This has me scratching my head. Every article I have seen on password security says that including upper case and lower case letters makes for greater security. OK, that is common sense since there are more possible combinations for a brute force approach to attack.
But how many more combinations? One might say that 26 lowercase letters plus their capitalized counterparts doubles the available symbols.
On the other hand, as a practical matter an uppercase letter is achieved by hitting the "Shift" key prior to the target letter. So one might argue that adding upper case letters really only adds one more symbol, namely, the ocassional insertion of a "Shift" into the password keystroke combination.
That represents more security since passwords are now longer and the length is less predictable. For example, suppose a site requires a six letter password. "abcdef" would qualify. However '[Shift]abcdef' (which would appear as Abcdef) would also qualify even though it is seven keystrokes.

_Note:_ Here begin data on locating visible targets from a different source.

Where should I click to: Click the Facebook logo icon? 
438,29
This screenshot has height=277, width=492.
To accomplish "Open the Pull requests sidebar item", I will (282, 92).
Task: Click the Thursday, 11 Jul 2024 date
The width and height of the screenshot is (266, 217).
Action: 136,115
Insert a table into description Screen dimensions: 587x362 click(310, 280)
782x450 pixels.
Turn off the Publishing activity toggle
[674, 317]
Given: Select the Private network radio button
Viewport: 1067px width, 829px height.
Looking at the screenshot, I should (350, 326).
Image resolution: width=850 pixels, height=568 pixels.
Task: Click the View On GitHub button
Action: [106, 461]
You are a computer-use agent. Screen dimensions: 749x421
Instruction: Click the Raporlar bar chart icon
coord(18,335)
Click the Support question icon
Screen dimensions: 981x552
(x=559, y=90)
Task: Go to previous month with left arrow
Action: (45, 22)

I suppose I should unearth a question here. Let's start with 6 letter passwords, all lowercase. There should be 26^6 combinations, from aaaaaa to zzzzzz.

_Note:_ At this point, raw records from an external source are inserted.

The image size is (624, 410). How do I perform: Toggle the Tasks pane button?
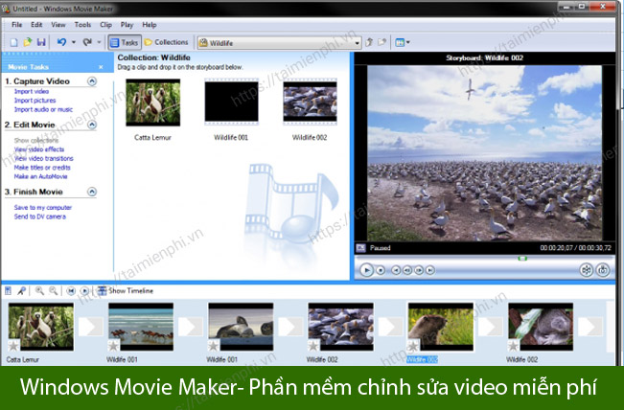point(123,42)
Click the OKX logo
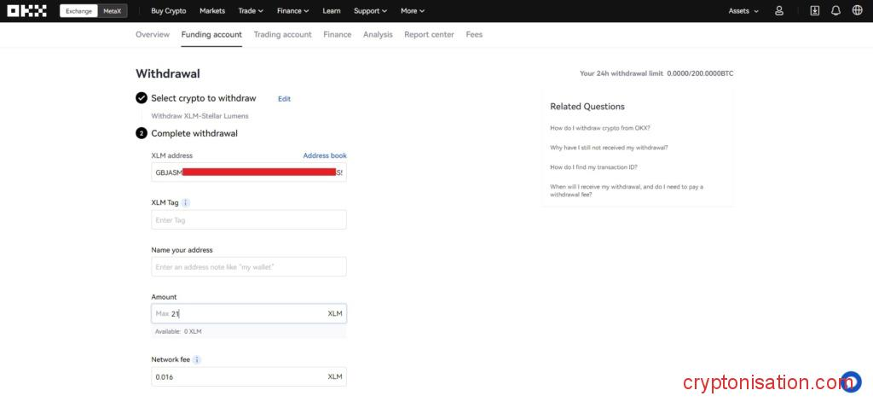 (x=26, y=11)
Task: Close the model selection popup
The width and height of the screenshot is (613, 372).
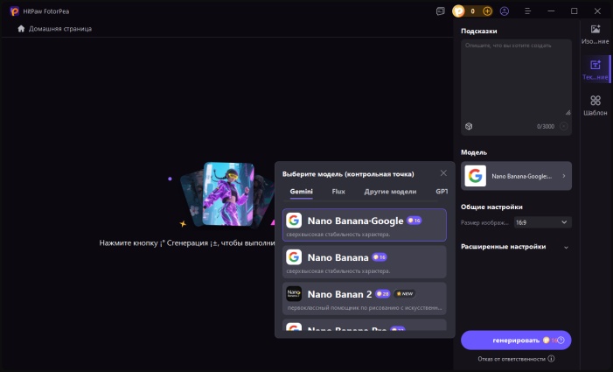Action: pos(443,173)
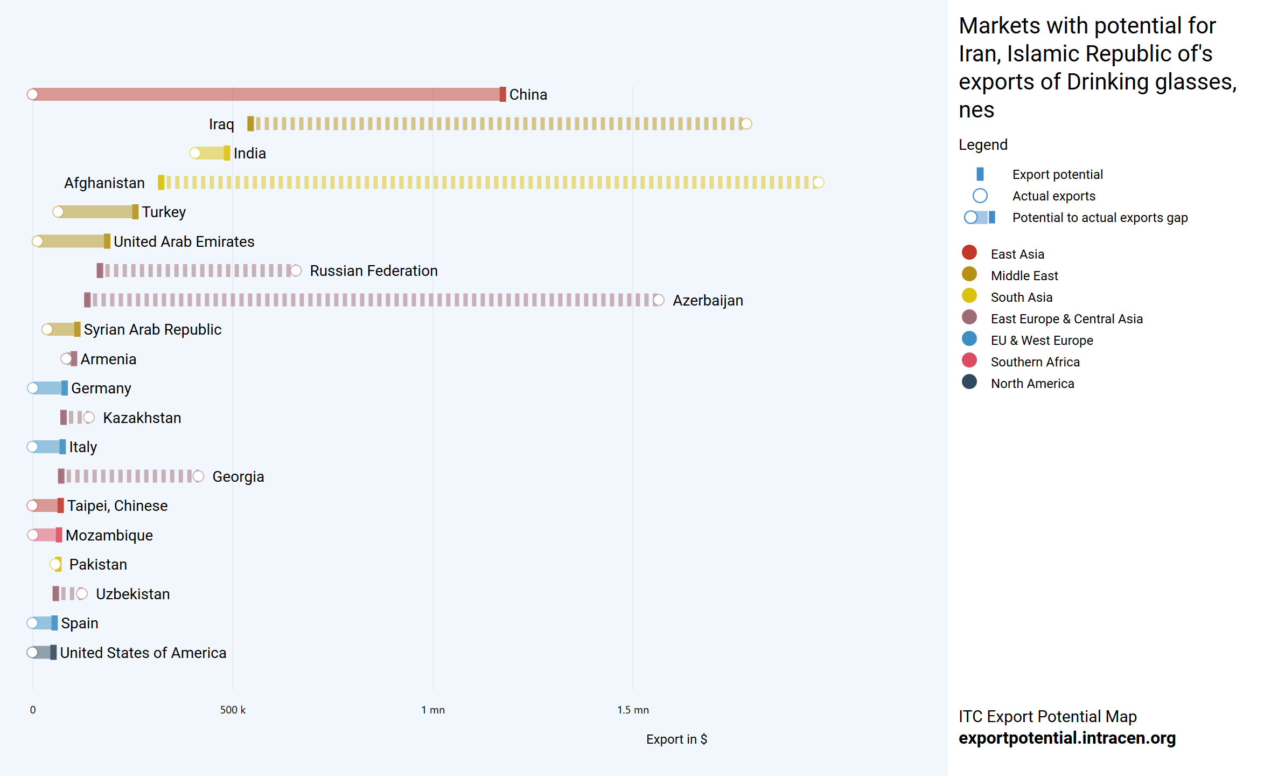Click the Potential to actual exports gap icon
The height and width of the screenshot is (776, 1271).
coord(980,217)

Adding caps might be modeled as creating 52 possible six-character combinations, so the total available is 52^6, which is 2^6 or 64 times more possibilities than lower case only.
But suppose we model the possibilities as the sum of:
(1) all six letter lower case combos;
(2) all seven stroke combos (six letters plus a shift);
(3) all eight stroke combos (six letters, two shift):
and so on to
(7) all twelve stroke combos (six letters, six shifts)
My common sense is telling me that if the second approach exhausts the possibilities for mingling upper- and lower-case letters it must give the same answer as the first approach, i.e., 52^6.
Hmmph. Normally this sort of problem holds my attention when the alternative is finalizing my taxes; I don't know why I am locked up on this now.